#### EXERCISE INPUTS ####

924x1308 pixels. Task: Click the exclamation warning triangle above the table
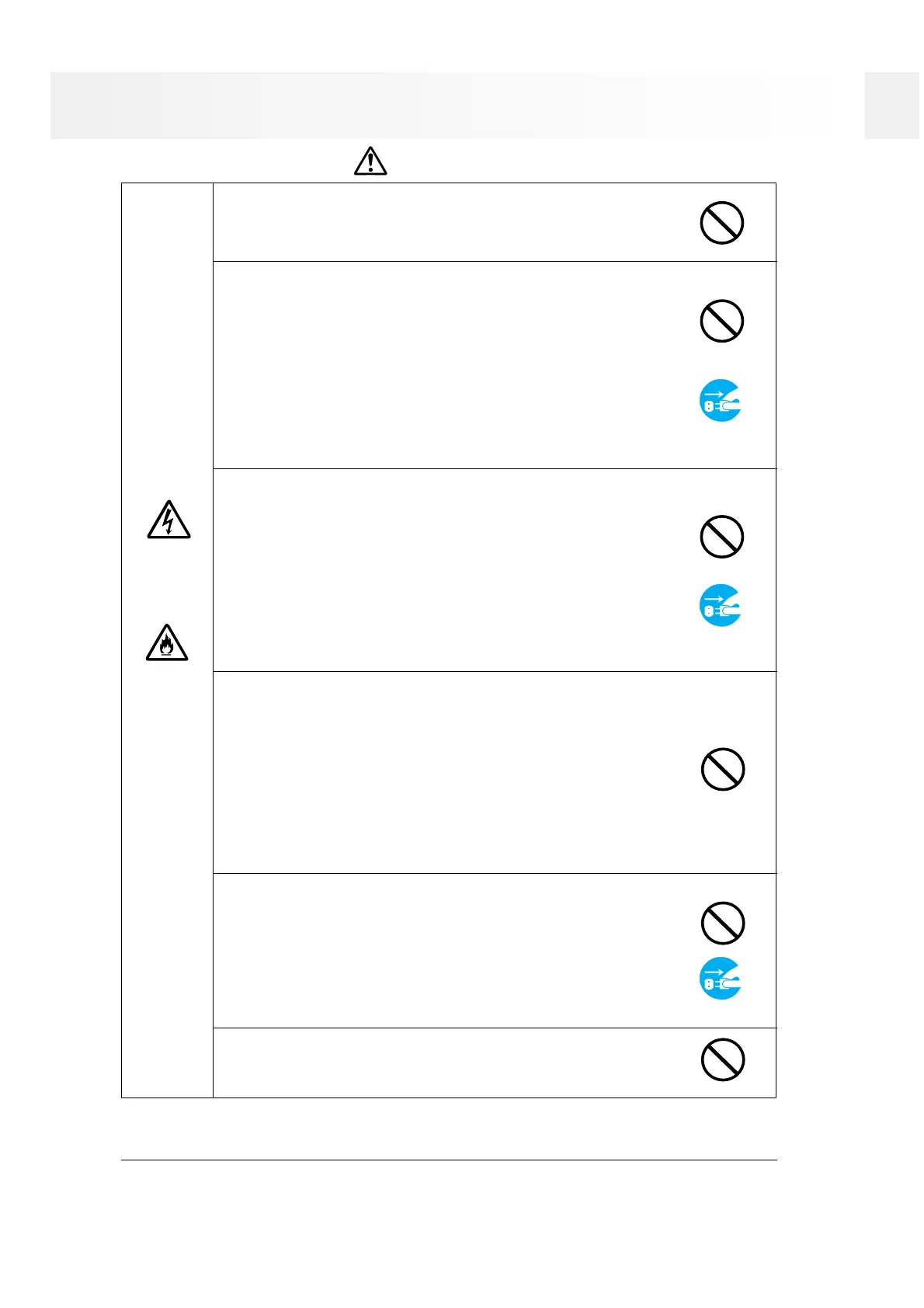(x=370, y=161)
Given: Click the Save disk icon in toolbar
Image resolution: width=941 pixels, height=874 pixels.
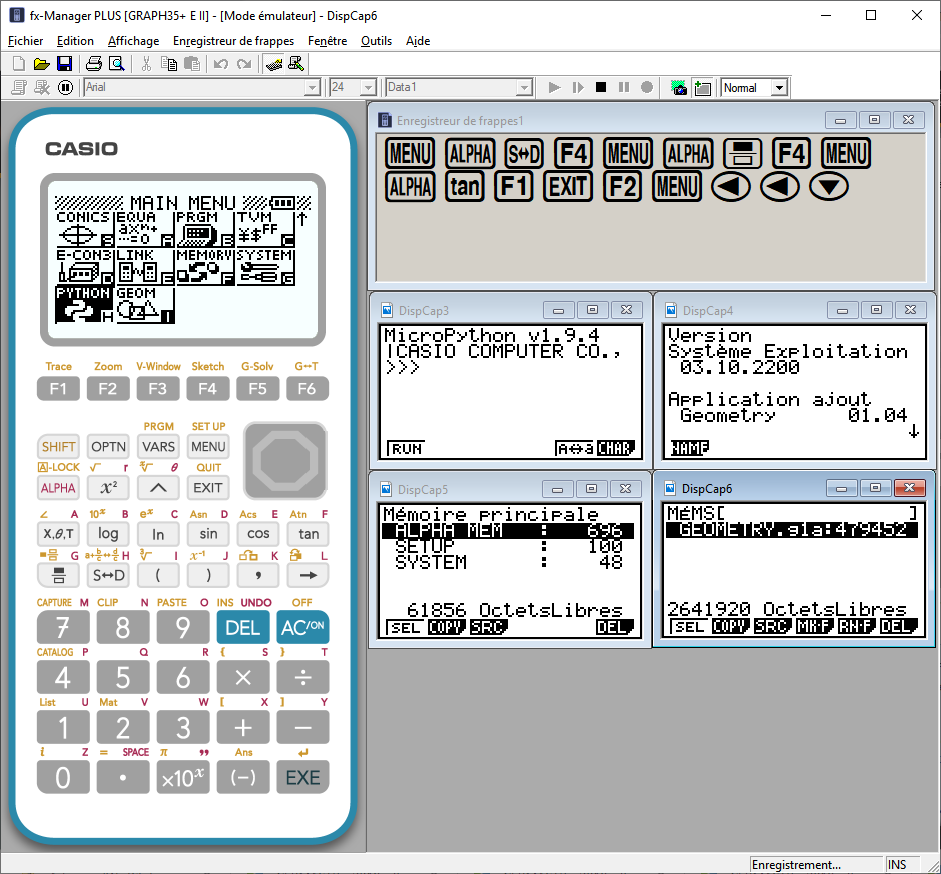Looking at the screenshot, I should [x=64, y=64].
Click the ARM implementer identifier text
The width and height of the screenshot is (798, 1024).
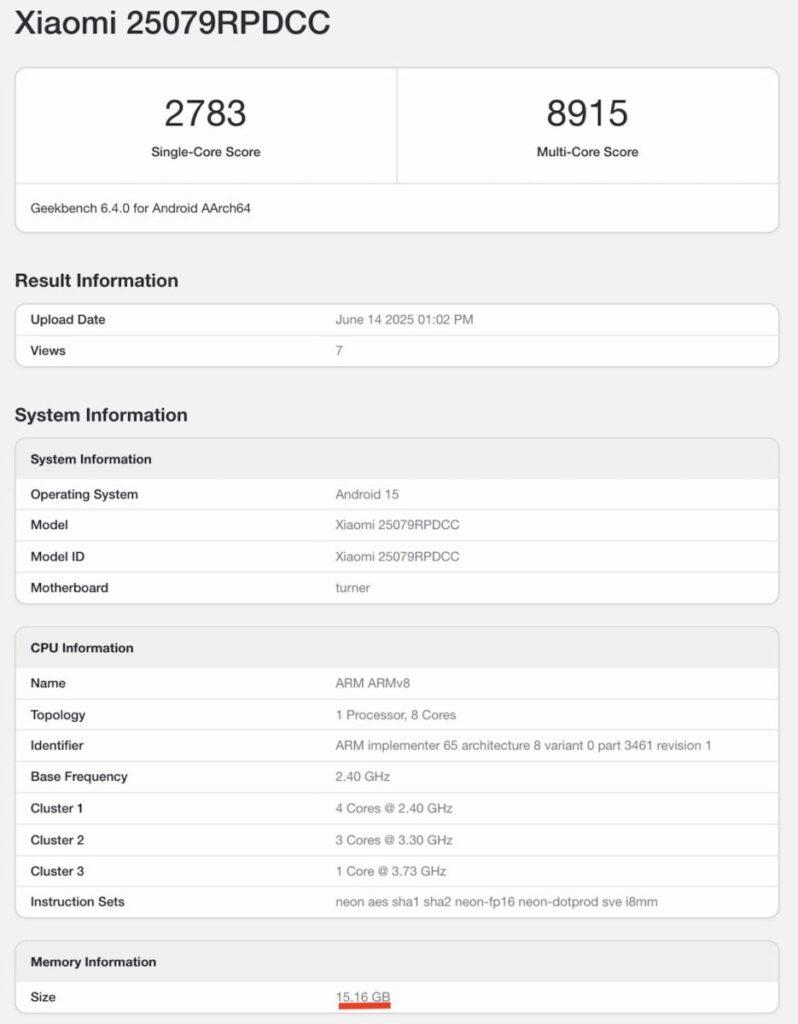click(x=523, y=746)
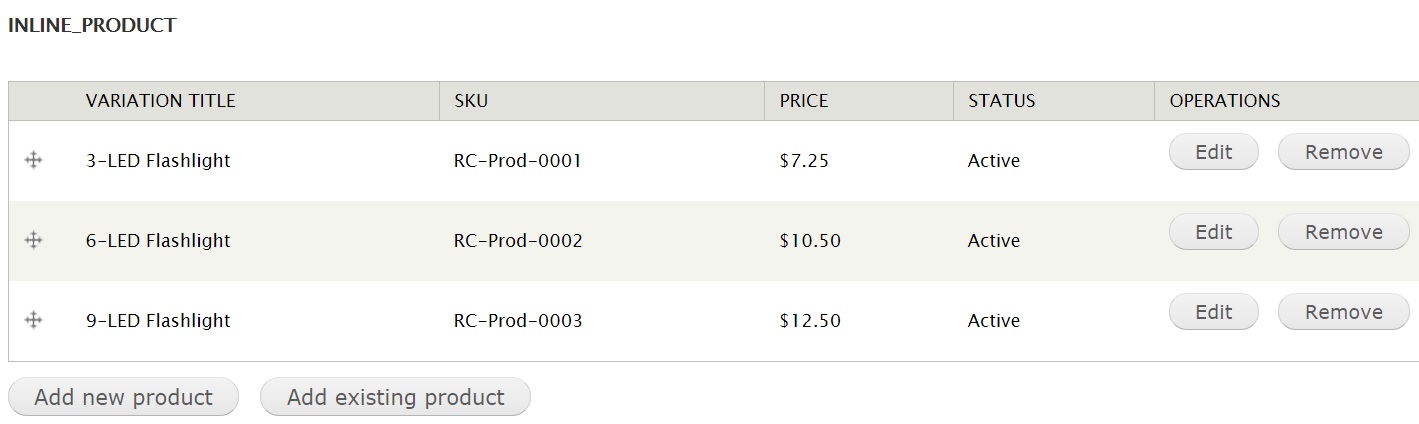Image resolution: width=1419 pixels, height=424 pixels.
Task: Edit the 9-LED Flashlight variation
Action: pos(1213,312)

####

In your reply, please set down exactly the lines from the one containing "Image resolution: width=941" through the end of the records, with the pictures left out.

Image resolution: width=941 pixels, height=874 pixels.
Looking at the screenshot, I should [x=64, y=64].
Click the ARM implementer identifier text
The width and height of the screenshot is (798, 1024).
click(x=523, y=746)
Image resolution: width=1419 pixels, height=424 pixels.
Task: Edit the 9-LED Flashlight variation
Action: pos(1213,312)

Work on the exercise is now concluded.